Are you ‘smart for your age?’

You may have difficulty in crediting this, dear reader, but I was once known as being ‘smart for my age’. Then obviously and inexplicably something went awry with the head cogs and all changed – but we’ll return to that in a moment.

In Johnstown National School, I was known for being smart for my age. ‘Tell him, Bernie,’ the master would invite when a fellow pupil failed to answer a ceist. My parents knew it and my aunts spread the gospel far and wide that I was smart for my age. I had such an interest in the English readers and history books that I knew everything in them two years ahead of when my class would come to it. I learned the capital of every country in the world just for fun. I received the highest marks in the Primary Cert exam and I even won a £10 a year Westmeath County Council scholarship to attend Castlepollard Vocational School. (I only stayed the one year.)

I tell you this, not to brag, but to ask if anyone can shine a light on how all this smartness for my age could go belly-up after walking out those school gates for the last time. At 18, I would have done well to consult with the ‘smart for his age’ eight years old me! And that is how the story continued.

Let me try to explain. I changed from being smart for my age to having the smartness lagging 10 years behind my actual age – if you get my drift like. Some of you smart readers might term this ‘hindsight’. But if only I had held on to being smart for my age, wouldn’t I have the benefit of that same hindsight right when I needed it most? It makes sense… doesn’t it?

All of my life I could look back and see clearly what I should have done differently a decade earlier. In other words, the smart for my age got stuck in a groove while the speedometer of aging kept ticking away. My smartness just didn’t keep up with my age.

I am curious to know how this was with you, dear reader. I ask because I had classmates in school who… how shall we put it… fell a centimetre or two below the water line that said ‘smart for your age’. But then many of those boys and girls got smart for their age in adult life – as my smartness went into reverse.

This has nothing to do with regrets, I hasten to add, but we have to call it like it is. Had I continued to be smart for my age, it would not have taken a decade to decide to dump d’oul demon drink. And shouldn’t I always have ignored any lies told about me instead of wasting valuable energy defending myself against people that didn’t count?

Sure I might even have continued my golf career and benefited from all the business they tell us can be won on the golf course – and I would always have known when ‘enough is enough’.

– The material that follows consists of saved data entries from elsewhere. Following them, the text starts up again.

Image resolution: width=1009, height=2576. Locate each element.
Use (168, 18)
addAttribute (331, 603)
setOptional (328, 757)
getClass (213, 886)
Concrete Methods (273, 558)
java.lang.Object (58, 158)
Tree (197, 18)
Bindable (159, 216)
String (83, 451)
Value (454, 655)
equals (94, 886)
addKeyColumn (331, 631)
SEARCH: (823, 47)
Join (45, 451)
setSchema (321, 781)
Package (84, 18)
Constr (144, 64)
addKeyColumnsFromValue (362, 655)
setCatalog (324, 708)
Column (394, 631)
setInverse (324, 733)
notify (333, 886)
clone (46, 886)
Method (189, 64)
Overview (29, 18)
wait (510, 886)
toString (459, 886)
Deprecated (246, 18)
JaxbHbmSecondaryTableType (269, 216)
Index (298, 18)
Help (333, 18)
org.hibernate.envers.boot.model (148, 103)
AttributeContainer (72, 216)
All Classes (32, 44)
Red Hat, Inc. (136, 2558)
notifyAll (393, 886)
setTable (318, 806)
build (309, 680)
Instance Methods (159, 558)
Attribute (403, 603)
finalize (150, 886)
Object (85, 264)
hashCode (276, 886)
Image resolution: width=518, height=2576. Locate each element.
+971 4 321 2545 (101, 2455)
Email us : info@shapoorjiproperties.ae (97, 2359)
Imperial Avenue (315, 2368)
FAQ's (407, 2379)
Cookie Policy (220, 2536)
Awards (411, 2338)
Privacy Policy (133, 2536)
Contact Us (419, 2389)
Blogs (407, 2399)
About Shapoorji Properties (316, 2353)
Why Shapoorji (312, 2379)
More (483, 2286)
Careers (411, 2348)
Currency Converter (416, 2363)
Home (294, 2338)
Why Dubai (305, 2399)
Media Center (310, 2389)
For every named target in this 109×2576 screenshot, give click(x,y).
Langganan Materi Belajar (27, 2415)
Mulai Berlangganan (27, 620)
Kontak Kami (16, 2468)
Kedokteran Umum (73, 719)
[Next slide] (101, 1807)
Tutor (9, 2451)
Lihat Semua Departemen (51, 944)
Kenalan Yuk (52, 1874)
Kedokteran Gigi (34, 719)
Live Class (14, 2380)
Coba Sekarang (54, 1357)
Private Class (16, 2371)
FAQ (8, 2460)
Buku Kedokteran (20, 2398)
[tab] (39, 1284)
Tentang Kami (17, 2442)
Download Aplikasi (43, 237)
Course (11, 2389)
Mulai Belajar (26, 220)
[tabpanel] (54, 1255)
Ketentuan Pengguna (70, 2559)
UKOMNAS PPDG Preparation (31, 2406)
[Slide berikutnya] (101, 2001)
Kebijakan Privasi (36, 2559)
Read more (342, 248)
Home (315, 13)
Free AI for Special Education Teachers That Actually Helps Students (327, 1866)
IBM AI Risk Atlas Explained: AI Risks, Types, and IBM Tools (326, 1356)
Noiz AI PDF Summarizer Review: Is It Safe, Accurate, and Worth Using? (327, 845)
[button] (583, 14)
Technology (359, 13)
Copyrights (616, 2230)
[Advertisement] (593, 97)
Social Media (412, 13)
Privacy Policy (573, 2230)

If I was smart for my age as a parent, I might not have always been quite as strict on my children and I could have been a more appreciative husband. I might not have taken some of my great friends for granted and I would have asked more people, ‘what do you think?’. That is what happens when you leave the smartness for your age behind in school.

I would have ignored the battles that aren’t worth fighting, learned to speak Irish and Spanish fluently, and I would have told more people how much I cared about them, before it was too late.

But halleluiah… as is often the case, you only have to wait long enough and the wheel turns again. ‘He is smart for his age,’ they said when I was going to school, but lo and behold, we are arriving in that category of smartness again. You see, I am now an octogenarian and a lot of people don’t expect you to know anything after you reach 80.

I can see how they look at me in wonderment when I make what someone considers a smart observation on Gaza or Graftonstown, or the difference between the moon and Mooncoin. At my age, you are sort of expected to be a dithering old fool, forgetful and speaking no sense about anything. ‘Does he take sugar in his coffee?!’

But it is like returning to my childhood these days with how they look at me when I contribute smartly to a conversation. I haven’t heard it yet, but it is only a matter of time until they are all turning to each other and remarking again; ‘he is smart for his age!’.

Don’t Forget

A man who knows his imperfections is just about as perfect as any man can be.